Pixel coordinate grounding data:
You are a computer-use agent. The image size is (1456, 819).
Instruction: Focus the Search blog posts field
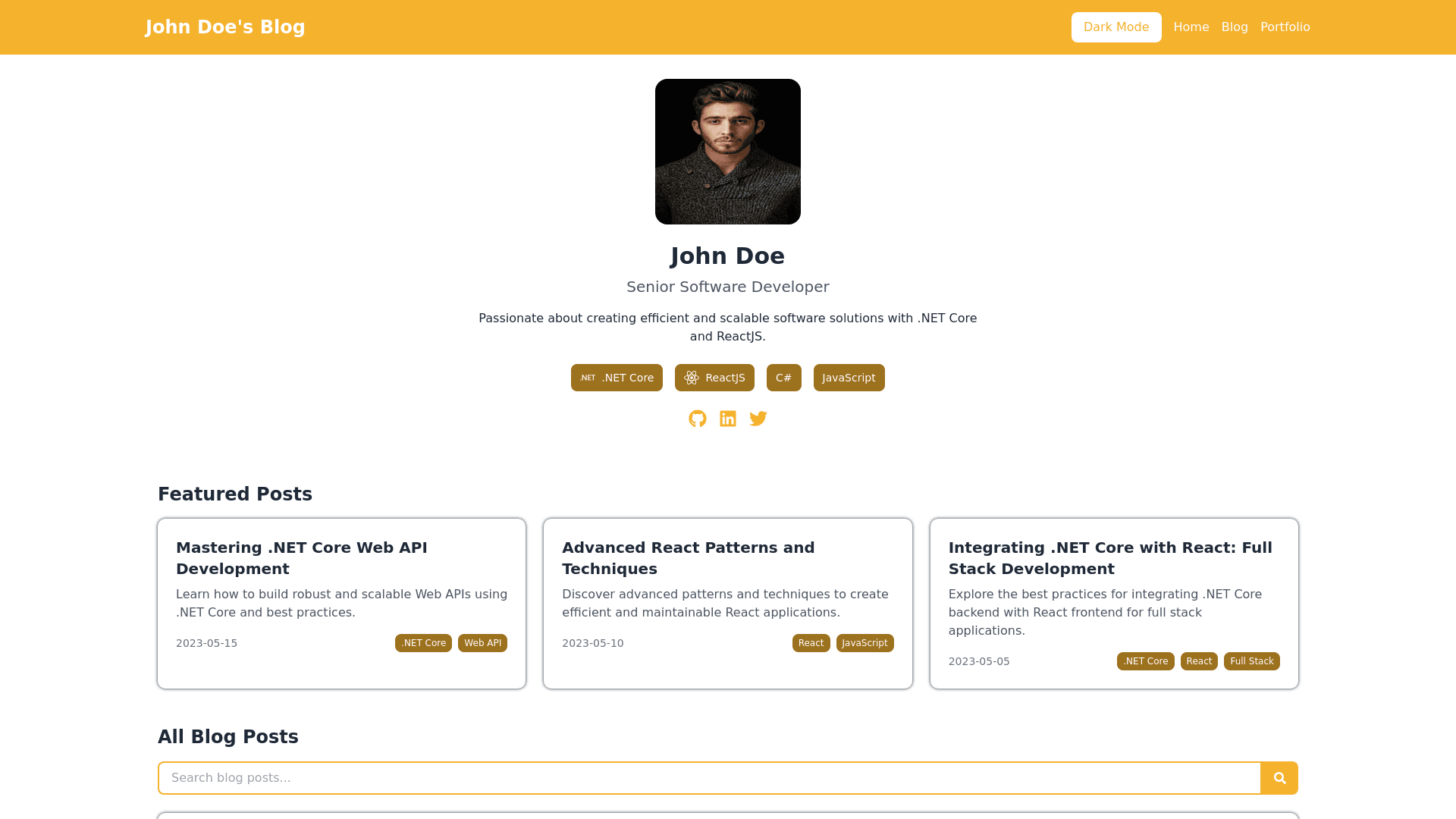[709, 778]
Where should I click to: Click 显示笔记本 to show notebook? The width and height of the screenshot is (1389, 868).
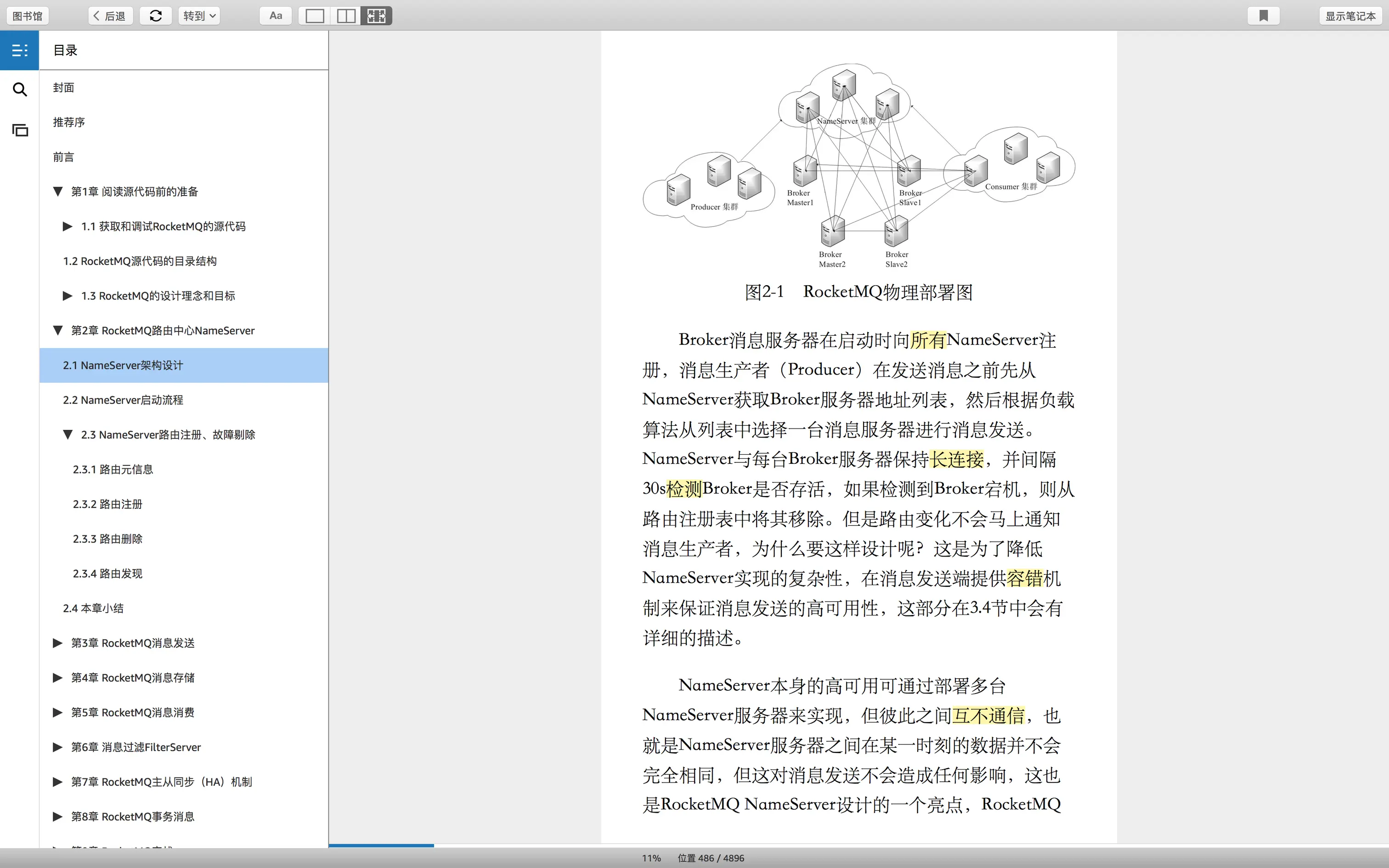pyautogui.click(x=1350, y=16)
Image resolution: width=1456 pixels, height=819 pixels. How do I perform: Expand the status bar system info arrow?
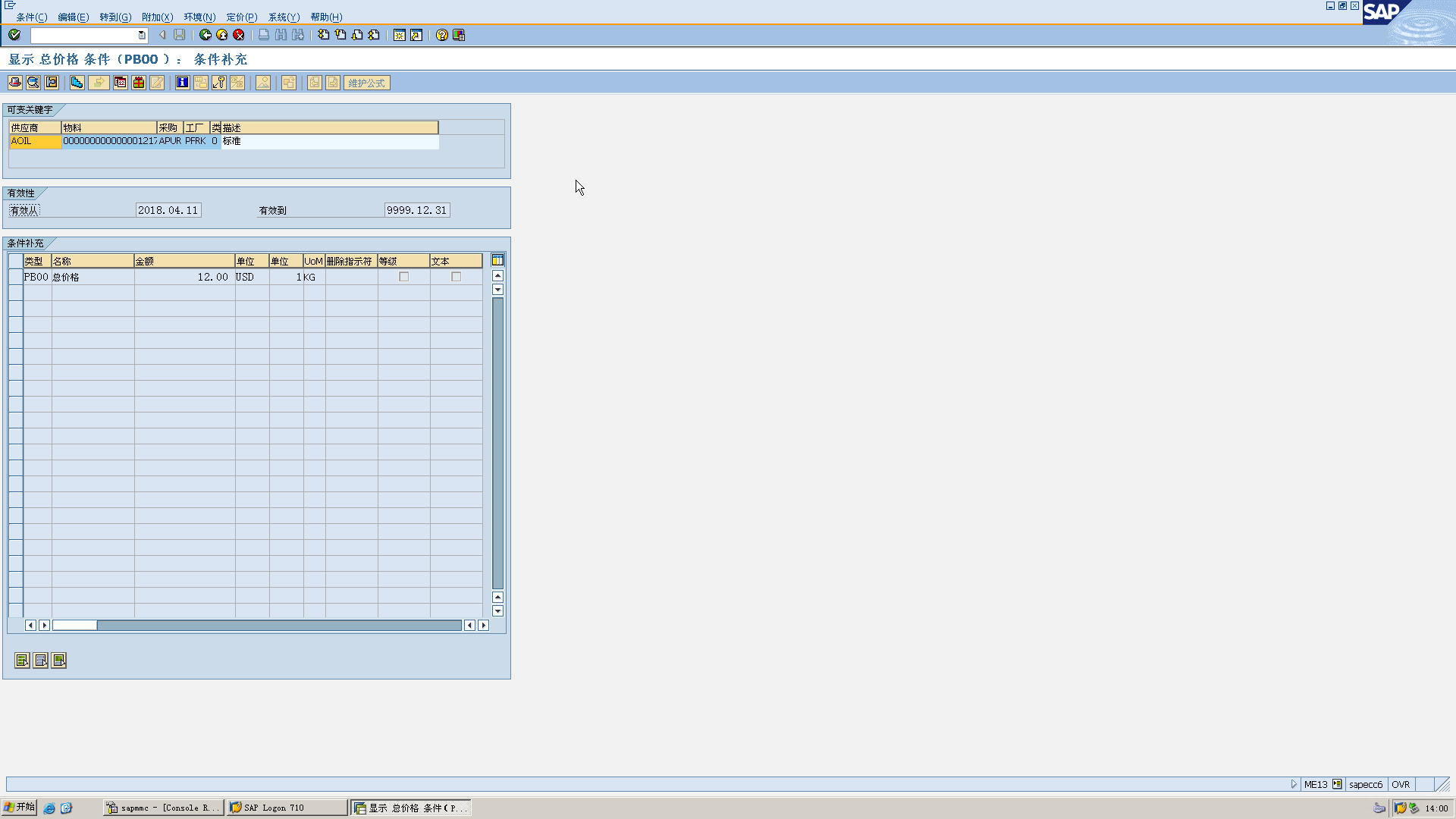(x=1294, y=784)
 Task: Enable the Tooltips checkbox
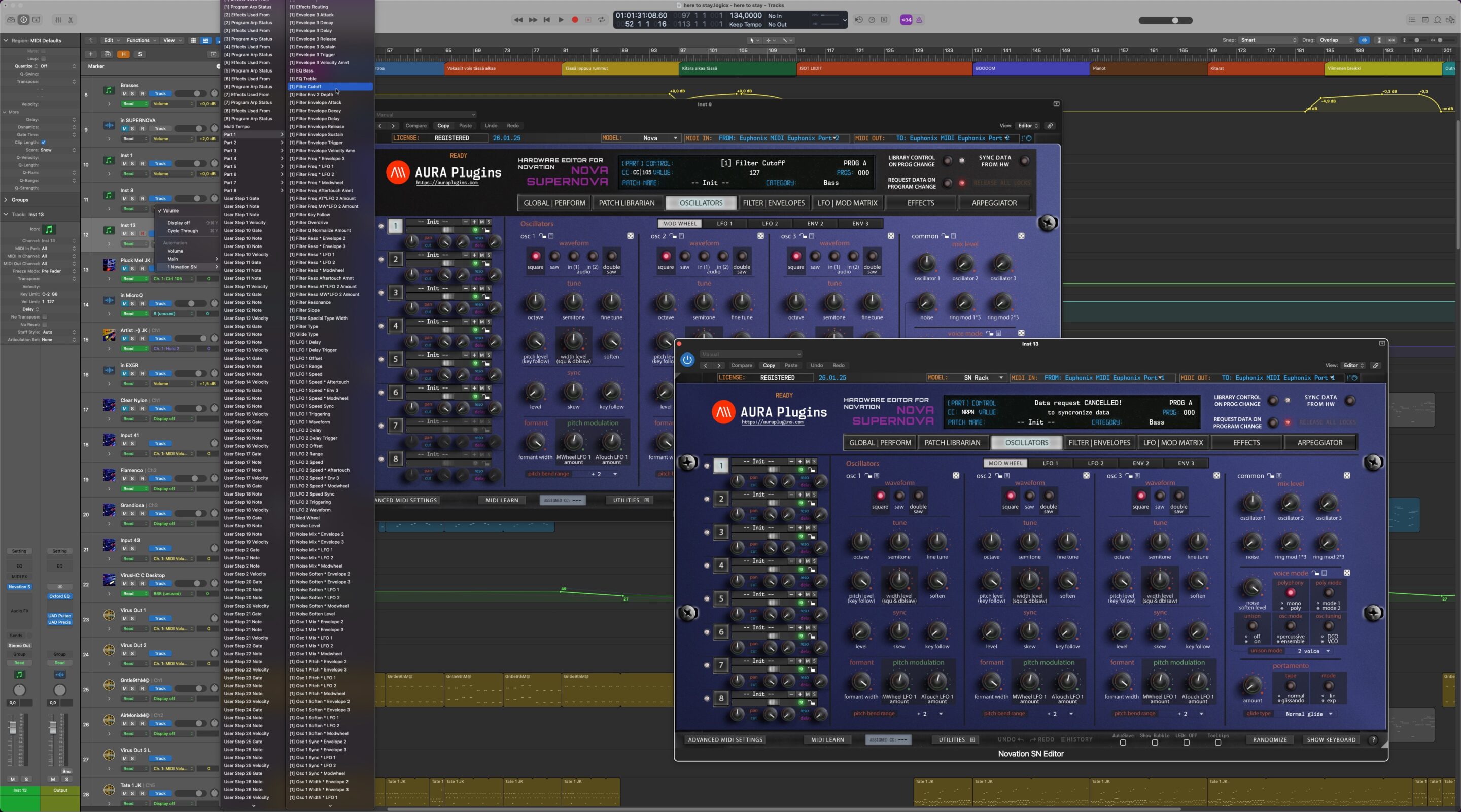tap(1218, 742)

EXERCISE GOAL: The records above must be repeated in full and exactly, but without any of the pictures.

RESULT:
You are a computer-use agent. The image size is (1456, 819).
Instruction: Focus the Search blog posts field
[709, 778]
Where should I click to: Click 显示笔记本 to show notebook? The width and height of the screenshot is (1389, 868).
pyautogui.click(x=1350, y=16)
Image resolution: width=1456 pixels, height=819 pixels. How do I perform: Expand the status bar system info arrow?
(x=1294, y=784)
 Task: Enable the Tooltips checkbox
tap(1218, 742)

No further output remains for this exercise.